Content starts
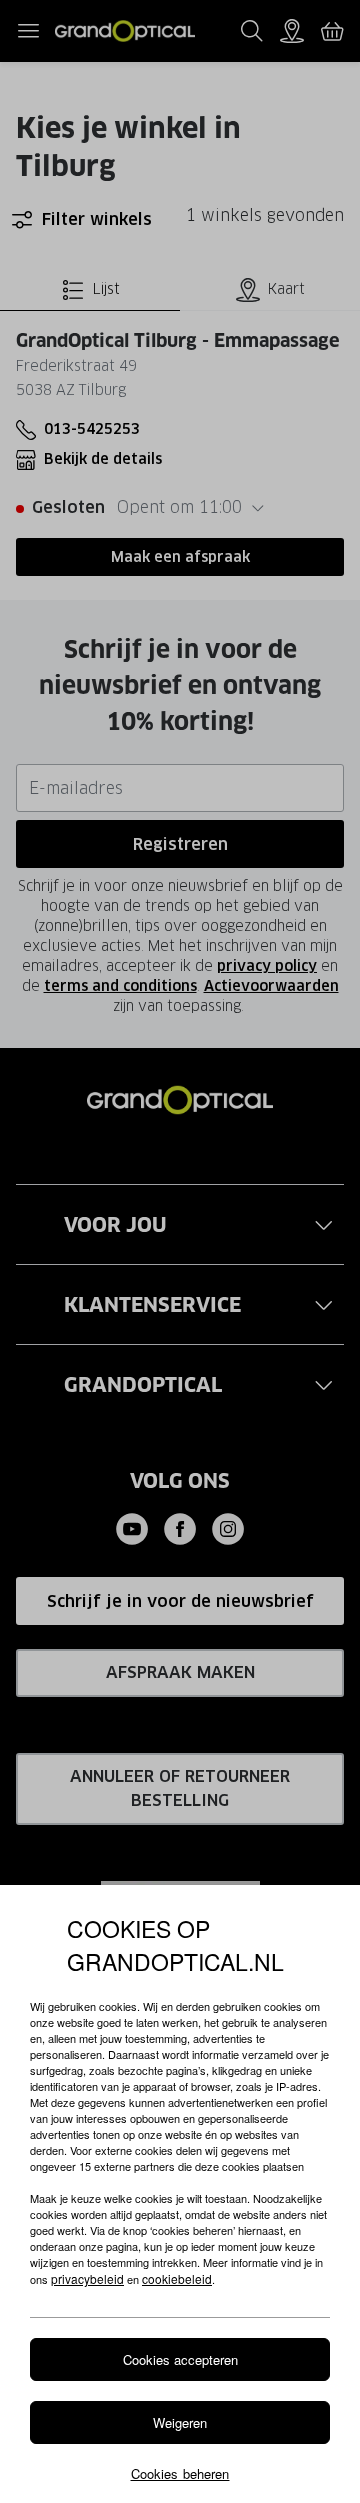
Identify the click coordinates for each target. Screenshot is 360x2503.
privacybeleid (87, 2278)
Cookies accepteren (180, 2359)
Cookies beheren (180, 2473)
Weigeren (180, 2422)
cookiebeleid (177, 2278)
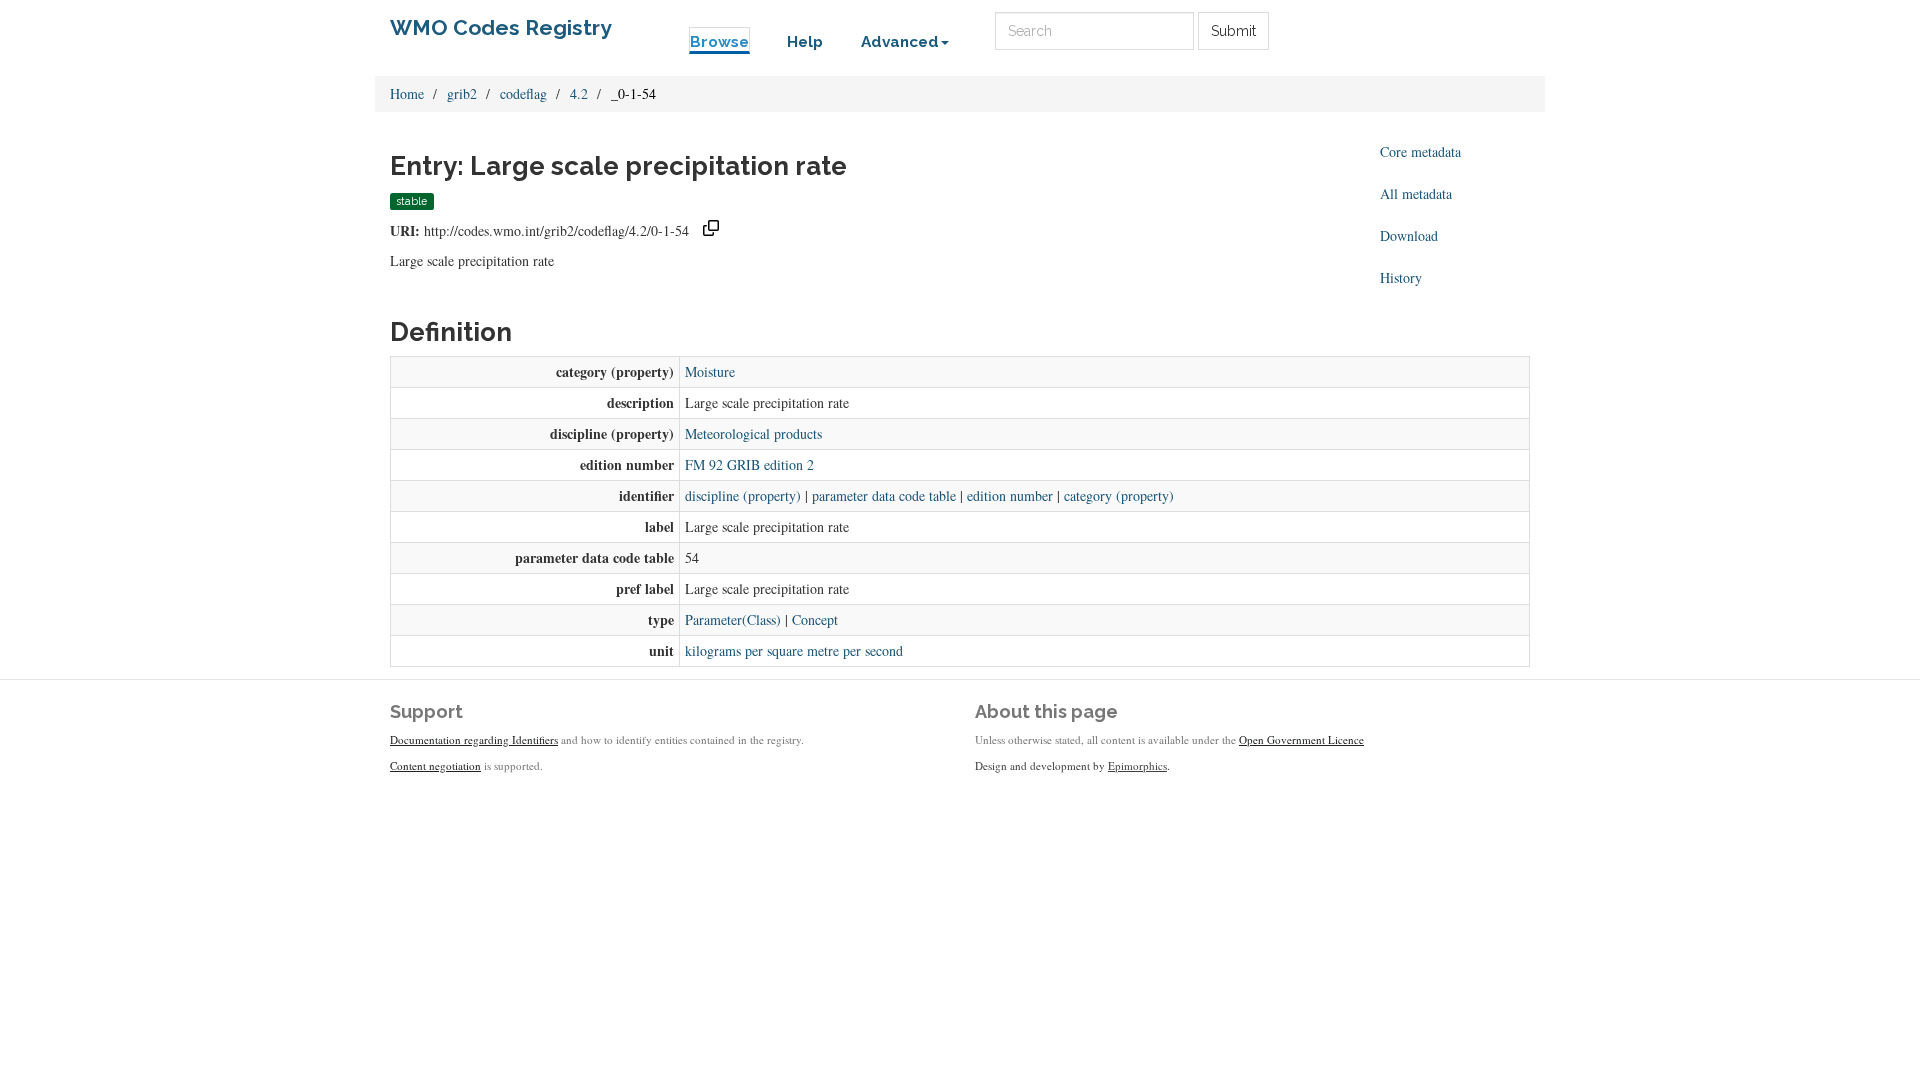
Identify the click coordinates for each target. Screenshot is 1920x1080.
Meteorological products (753, 433)
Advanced (900, 42)
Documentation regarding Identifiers (474, 739)
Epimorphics (1137, 765)
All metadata (1416, 193)
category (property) (1119, 495)
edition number (1010, 495)
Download (1409, 235)
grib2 (462, 93)
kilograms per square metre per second (794, 650)
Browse (719, 42)
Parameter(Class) (733, 619)
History (1401, 277)
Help (805, 42)
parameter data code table (884, 495)
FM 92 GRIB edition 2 (749, 464)
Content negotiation (435, 765)
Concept (815, 619)
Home (407, 93)
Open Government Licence (1301, 739)
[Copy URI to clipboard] (711, 230)
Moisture (710, 371)
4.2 (579, 93)
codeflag (523, 93)
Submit (1233, 31)
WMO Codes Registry (501, 27)
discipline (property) (743, 495)
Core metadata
Content ends
_What is required_
Determine how many of the lines above include the word "click", then give that number and nothing else.

_Response to this task_
2